In February, I reached Ryan Hall by e-mail. I wanted to know what he thought of all the attention his form has invited over the years.
"I get good and bad reports of my form all the time, from all sorts of different people, some of whom have no idea what they're talking about," he wrote. "I think we'll see what perfect form looks like in heaven."
Videos illustrating the elements of running form described in this article, including slow-motion gait analysis of Ryan Hall, are available at runnersworld.com/runningform.
The Elements of Good Form
A What constitutes ideal running form is often debated, but most experts agree that it starts by keeping your upper torso straight (with a slight forward lean) and arms bent at a 90-degree angle.
WRONG: Avoid curving your back. Doing so can prevent your legs from extending from your hips.
B. Although most runners toe off similarly, midfoot and forefoot strikers benefit from energy at toe off that has been stored in the calf and Achilles.
MIDFLIGHT
A. When running, your arms help maintain balance. By keeping your arms at a 90-degree angle (or close to it), you gain speed while saving energy.

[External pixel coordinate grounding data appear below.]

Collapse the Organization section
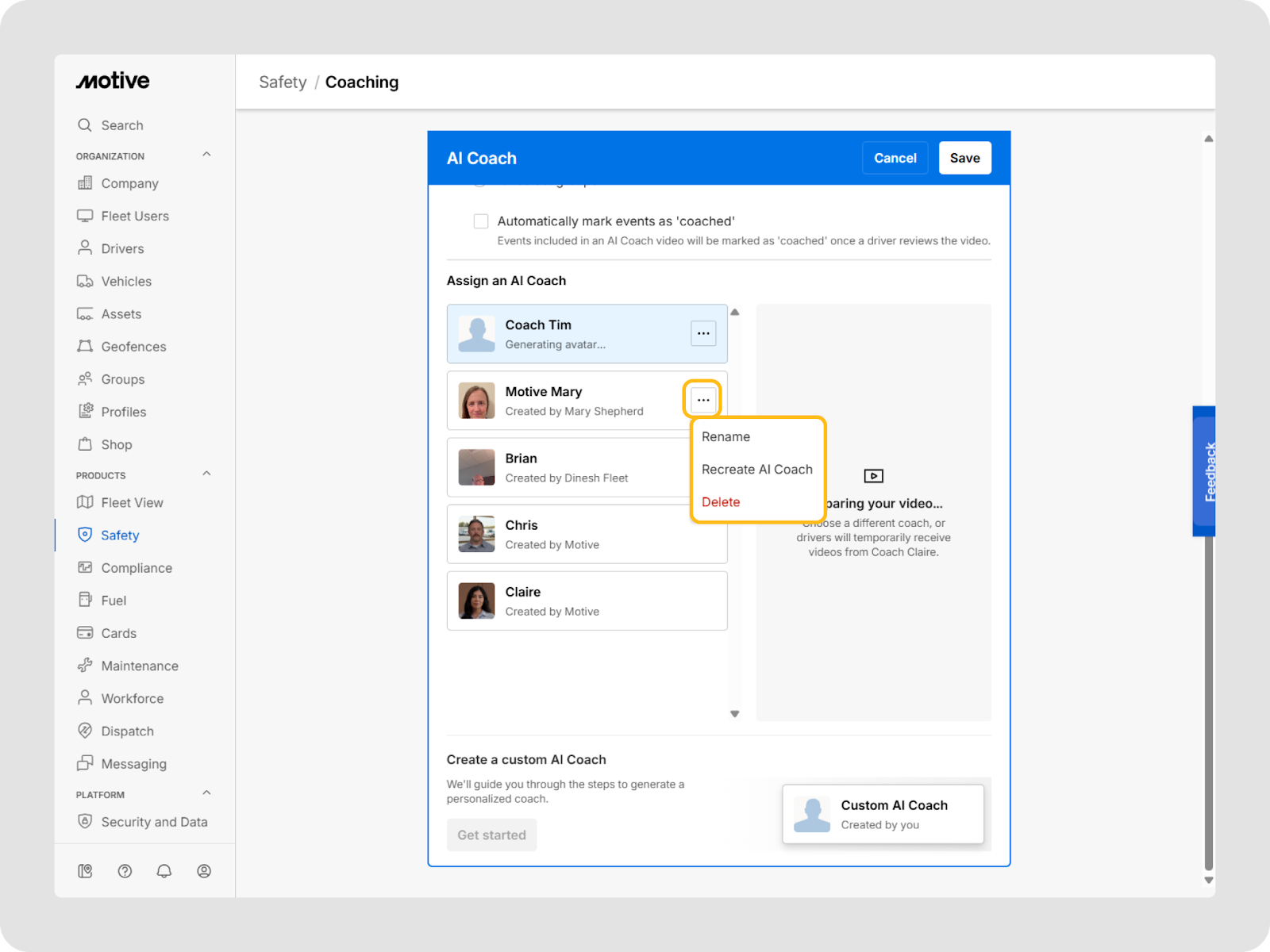This screenshot has width=1270, height=952. tap(206, 155)
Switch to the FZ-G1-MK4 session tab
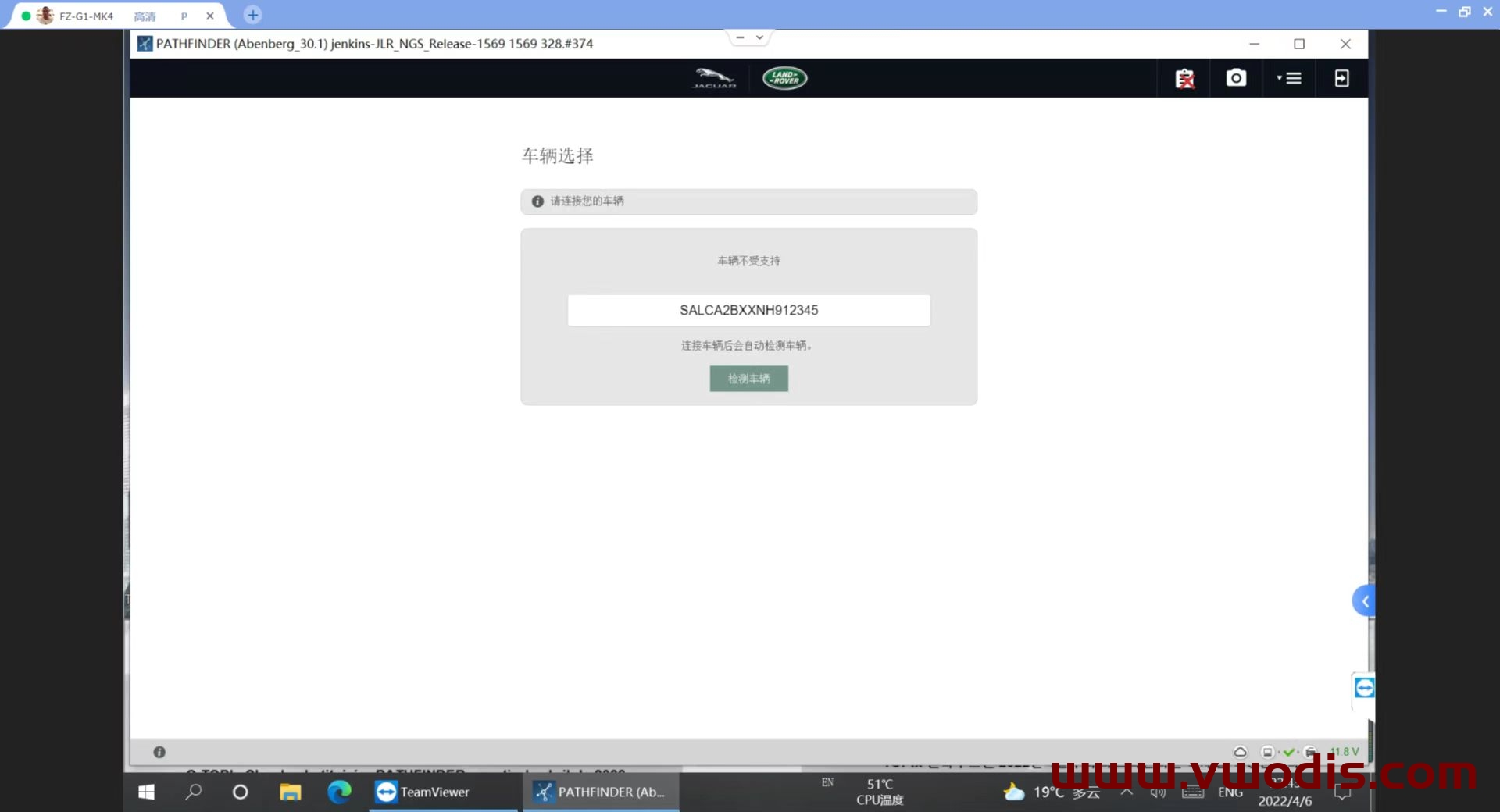1500x812 pixels. pyautogui.click(x=86, y=16)
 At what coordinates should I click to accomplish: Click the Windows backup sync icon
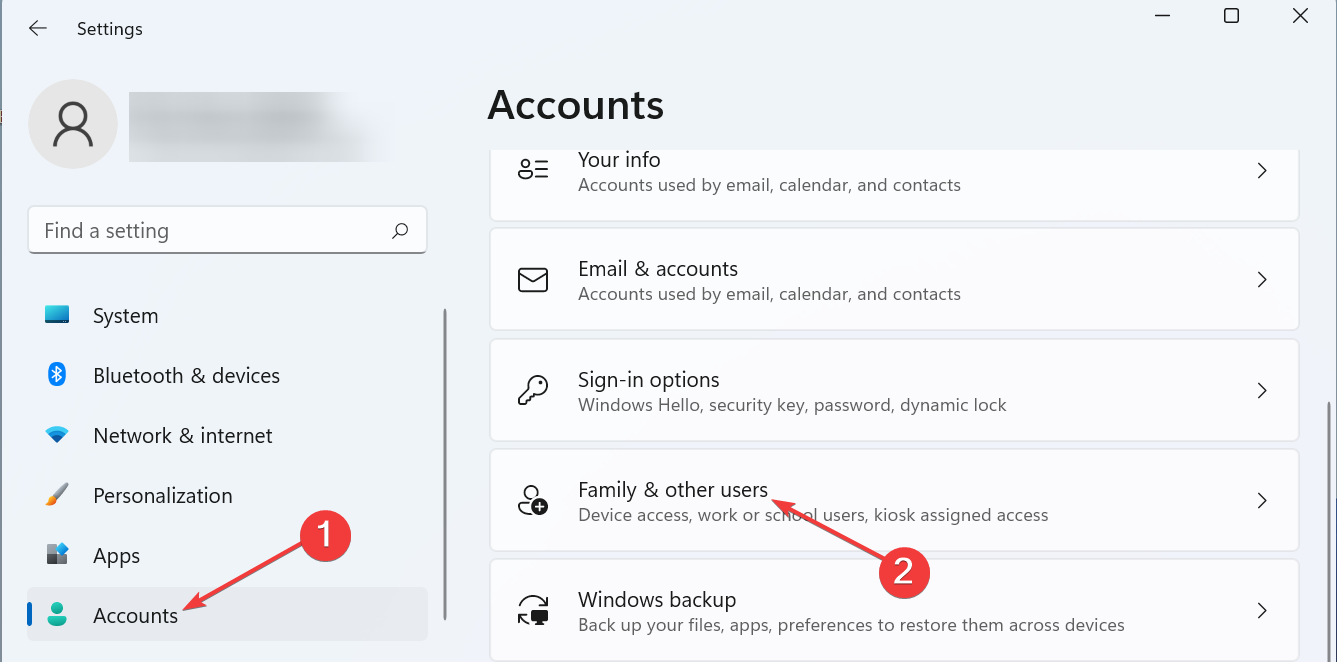pos(533,610)
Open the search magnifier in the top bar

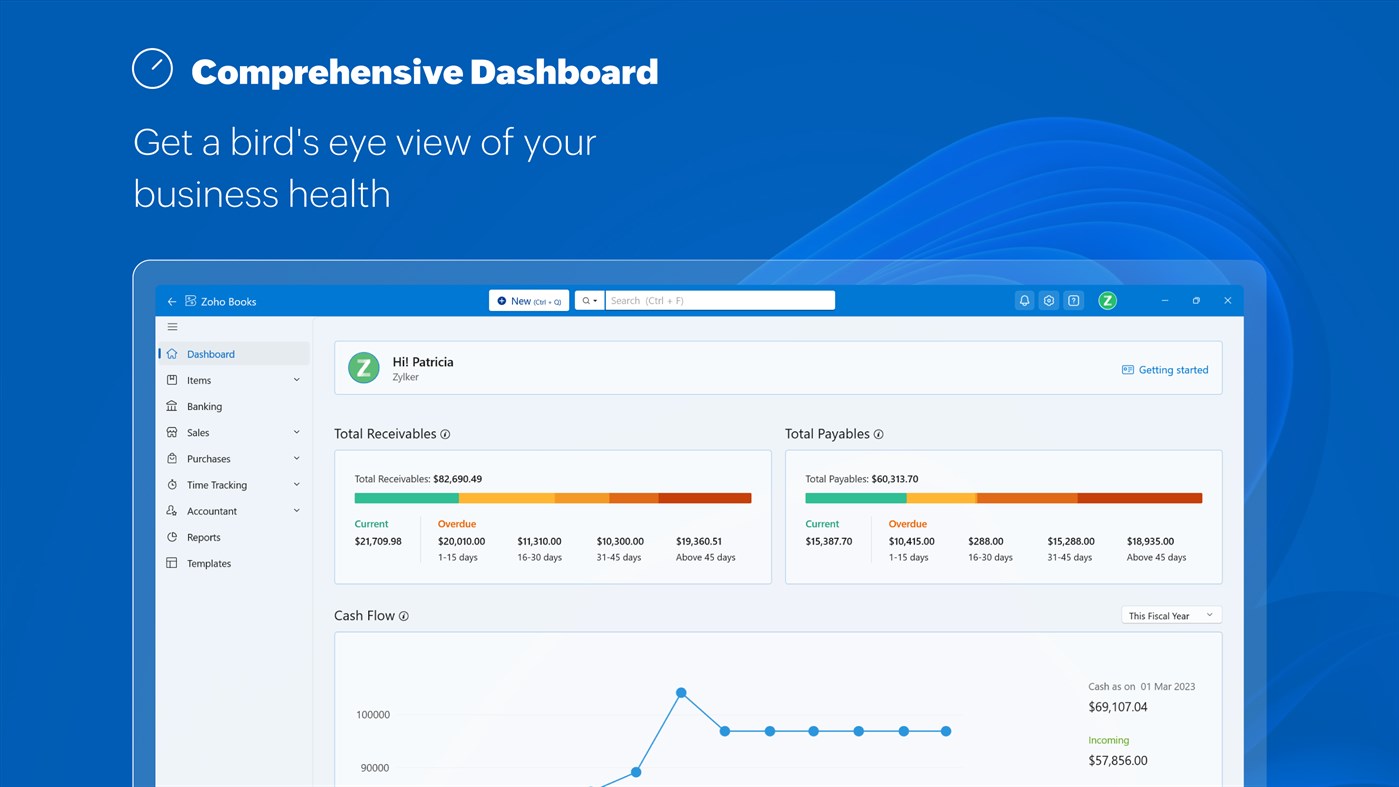click(x=587, y=300)
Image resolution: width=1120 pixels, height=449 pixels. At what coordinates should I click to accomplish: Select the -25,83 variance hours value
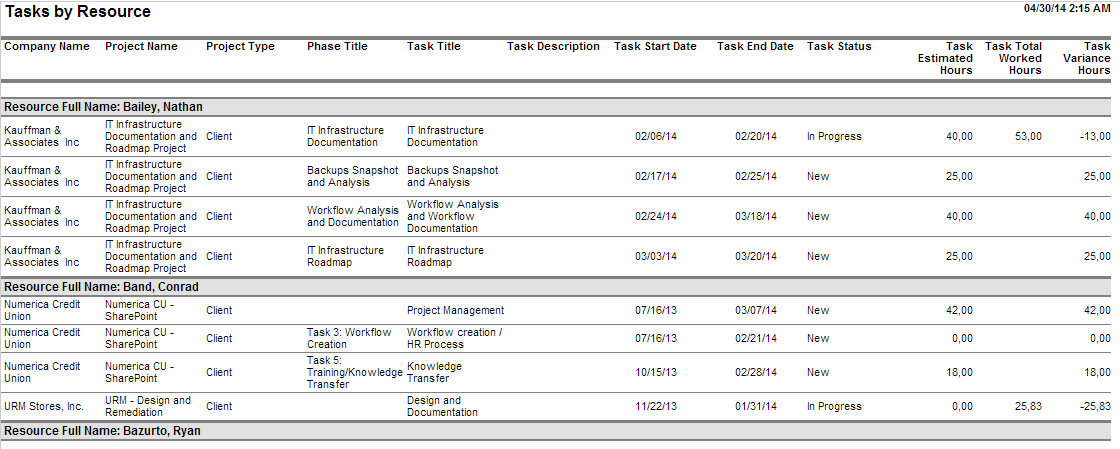[x=1095, y=406]
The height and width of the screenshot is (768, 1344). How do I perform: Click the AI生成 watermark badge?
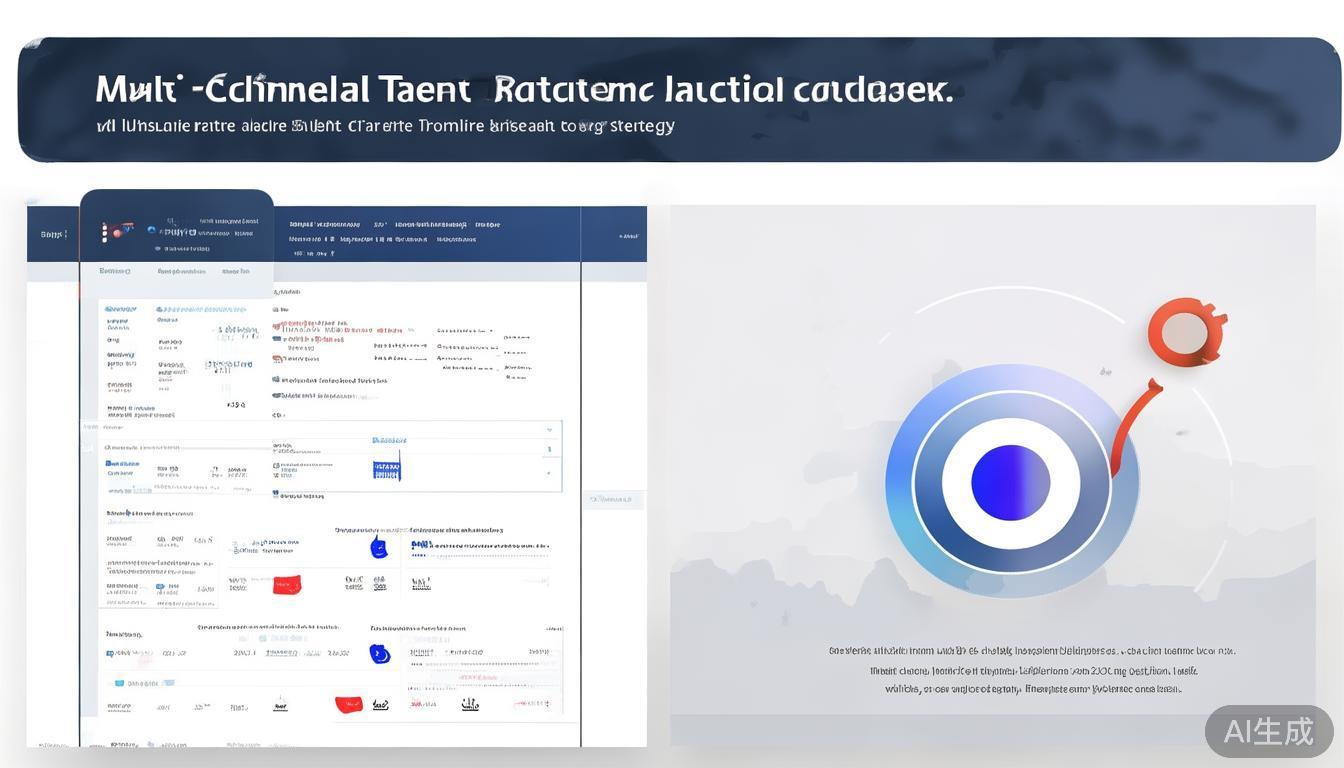[1268, 731]
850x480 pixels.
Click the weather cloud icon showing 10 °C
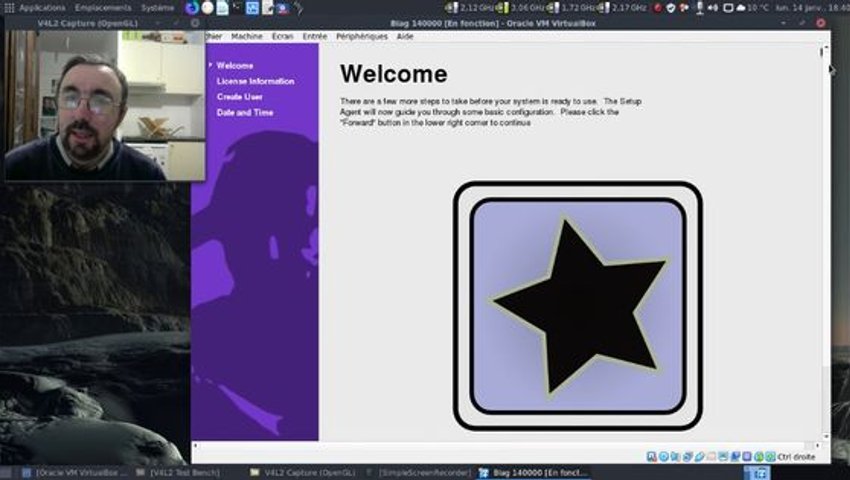point(741,8)
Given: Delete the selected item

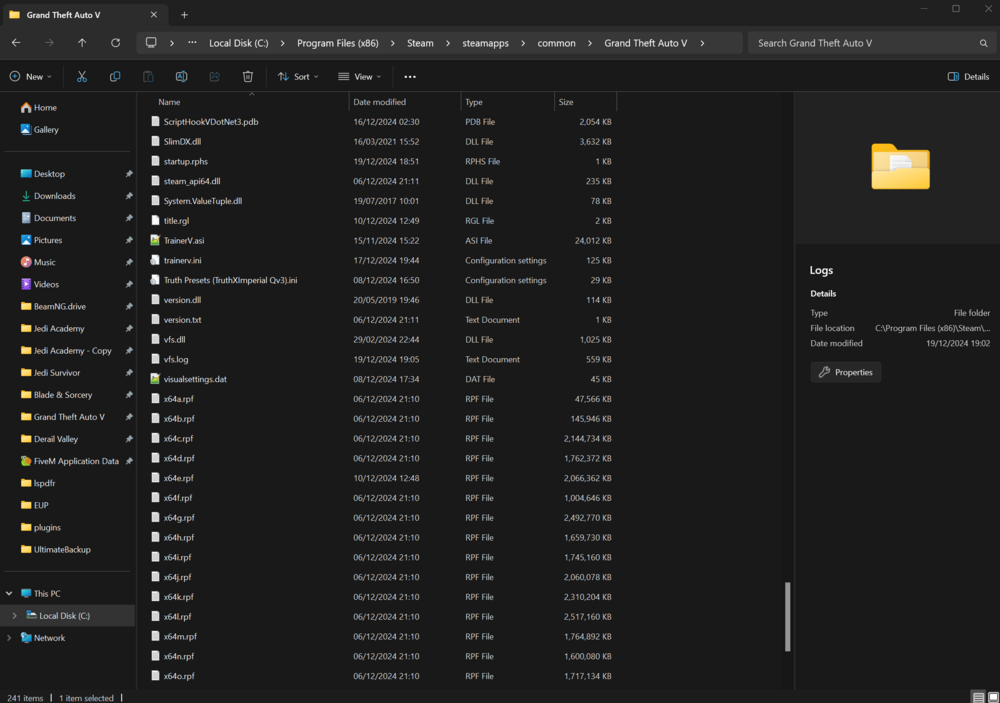Looking at the screenshot, I should point(247,76).
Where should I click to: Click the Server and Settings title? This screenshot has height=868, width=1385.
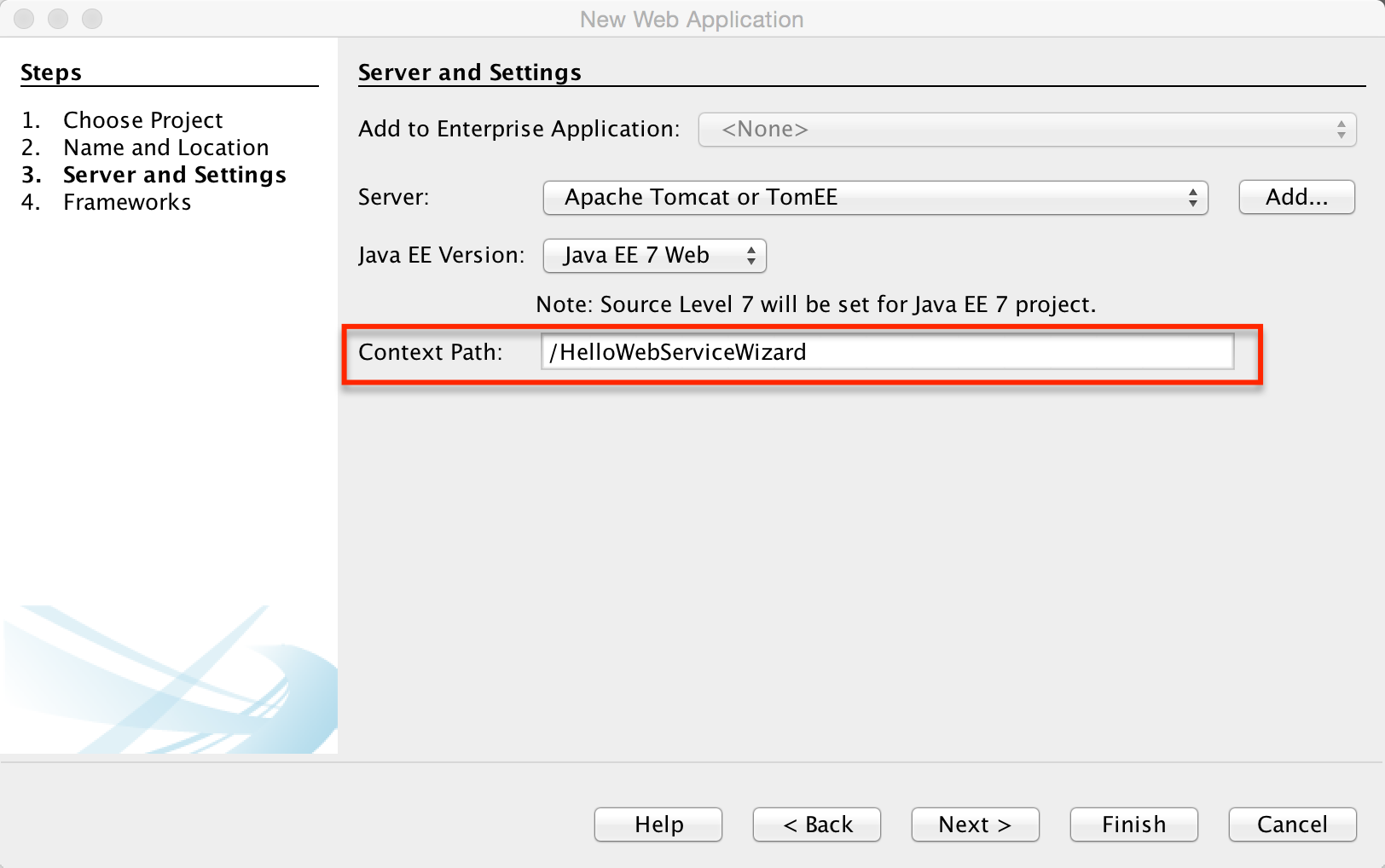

WRONG: If the arms are held too high, overall balance and efficiency can be compromised.
B. Running means getting both feet off the ground. Still, efficient runners use more energy to travel forward, not up. As biologist Peter Larson says, "Avoid excessive vertical motion."
TOUCHDOWN
A. Your landing knee should be slightly bent, and the lower leg roughly perpendicular to the ground. Extending past that point, says Mark Cucuzzella, M.D., "may produce a braking moment."
B. Ground contact occurs near the body's center of mass.
WRONG: Landing too far in front wastes energy and can cause injury. "Land as close to the body as possible," says Jay Dicharry, M.P.T.
FRONTAL VIEW
A. Other than your legs, look to minimize movement of body parts: arms swing upward from the hip, not out or in.
WRONG: Arms should not cross the center line of the body. "Avoid excessive side-to-side movement of the arms and legs," says Larson. Such action reduces efficiency.
B. Knee lift reflects speed—an elite runner may barely lift his knee while jogging but will bring the upper leg parallel to the ground when sprinting. For runners trying to maximize their speed, a high knee lift is necessary.
The Pros Strike a Pose
PRETTY PERFECT
BERNARD LAGAT is widely admired for his forefoot strike and smooth, graceful style. While a mild heel-striker, SHALANE FLANAGAN runs with no lateral motion, directing all of her energy forward. MOLLY HUDDLE used her forefoot-striking form to break Flanagan's U.S. 5000-meter record in 2010.
STRANGELY EFFECTIVE
ABDI ABDIRAHMAN has a heel-strike that is perhaps the most pronounced on the pro circuit. Though known for a conspicuous head bob, PAULA RADCLIFFE'S arm swing is also uneven. DATHAN RITZENHEIN spent a year learning to run with a midfoot strike, and is now waiting for the payoff.